→ **Problem set**:
1 > In the Bills–Patriots game recap, what were Mac Jones's passing numbers against Buffalo?
2 > Carry on writing the Bills–Patriots game recap from its final sentence.

→ **Document text**:
• • • • •

Buffalo dominated their division rivals in a must-win game

NFL: Buffalo Bills at New England Patriots David Butler II-USA TODAY Sports

The New England Patriots entered Sunday’s contest against the Buffalo Bills in first place in the AFC East. After a 33-21 drubbing, the Patriots are now in second place. Buffalo corrected most of the ills that plagued them in the first meeting between the two teams. While New England remained close enough that I was uncomfortable throughout the majority of the game, Buffalo was clearly the better team from start to finish.

How did the Bills do it? For starters, they played much better on offense. They also contained most of New England’s key players. Here’s how our players to watch played on Sunday.


QB Mac Jones

Up until the bye week, Mac Jones had been a revelation. He was doing exactly what the Patriots asked of him, managing the game and making enough plays to win. He had thrown 16 touchdowns against just eight interceptions, completed 70 percent of his passes, and averaged 204 yards per game. Since the bye, however, Jones has faced two stellar defenses, and he has looked much more like a rookie than he had before the bye. Over the last two weeks, Jones is completing just 52 percent of his passes, and that 2:1 touchdown-to-interception ration is now a 1:2 ratio, as he’s thrown two touchdowns and four interceptions in the last two weeks. Against Buffalo, Jones completed just 14-of-32 passes for only 145 yards and two interceptions. For reference, he completed as many passes to Micah Hyde yesterday (two) as he did in the entire game against Buffalo three weeks ago. Without crazy wind gusts slowing down the Bills’ offense, the Patriots played from behind all afternoon, which put the ball squarely in the hands of one Michael McCorkle Jones. Advantage Buffalo, who hit Jones four times and sacked him once on the afternoon.

• • • • •

→ **Provided material**:
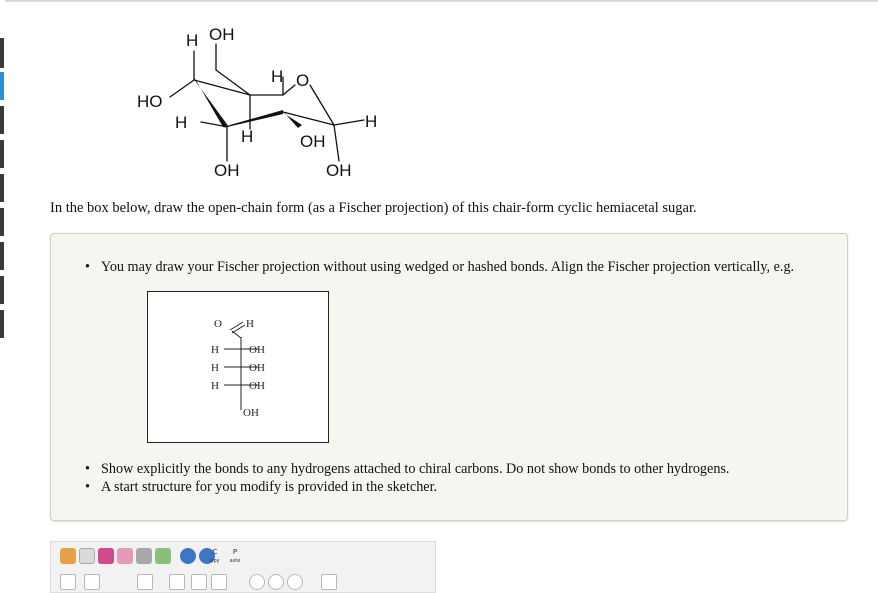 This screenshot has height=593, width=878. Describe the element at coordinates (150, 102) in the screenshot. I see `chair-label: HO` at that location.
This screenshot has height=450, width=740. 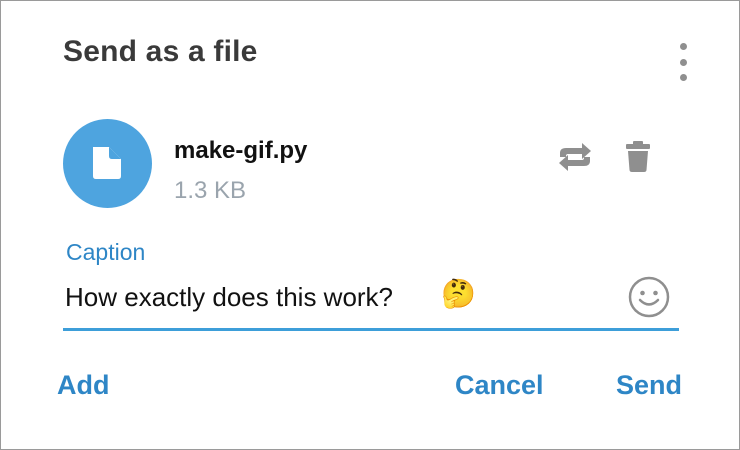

• • • • •

→ **Results by task**:
1 > He completed 14 of 32 passes for 145 yards and threw two interceptions.

2 >
RB Damien Harris

Harris turned in an exceptional performance in what was ultimately a losing effort for his club. He returned from a hamstring injury to handle 18 touches on 31 offensive snaps. He totaled 103 yards and all three New England touchdowns on those snaps. Harris was responsible for the game’s longest play from scrimmage, a 31-yard run on New England’s first offensive play of the third quarter. This game is proof that there are two ways to defend the run in the NFL: a team either needs to stop the players from running the ball, or they need to score enough points where a team is forced to stop running as much as they would have liked. Buffalo is built to do the latter, and that’s exactly what happened on Sunday.

TE Hunter Henry

Henry didn’t catch his first pass until the fourth quarter, a nine-yard grab to start a New England drive trailing 26-14. That was the only pass that the Patriots’ $37.5 million free-agent addition caught on the afternoon, as the Bills continued to play pass defense at an elite level. New England’s leading receiver was Jakobi Meyers, who caught six passes for 59 yards. No other Patriots player had more than two catches or 33 yards receiving. Henry was bottled up by a Buffalo defense intent on taking away the crossing pattern, forcing Jones to throw it outside.

DT Davon Godchaux

After racking up ten tackles in the first meeting between these teams, Godchaux managed just three assisted tackles on the afternoon in a game that saw Buffalo’s offensive line play much better than it has arguably all season. What’s more intriguing is that they were down to their fifth guard in Ryan Bates, who started at right guard before swapping over to the left side after Ike Boettger ruptured his Achilles tendon. The Bills cleared space for the running game in limited qualities while also protecting Josh Allen all day. Godchaux did his job, but Buffalo’s line did theirs better.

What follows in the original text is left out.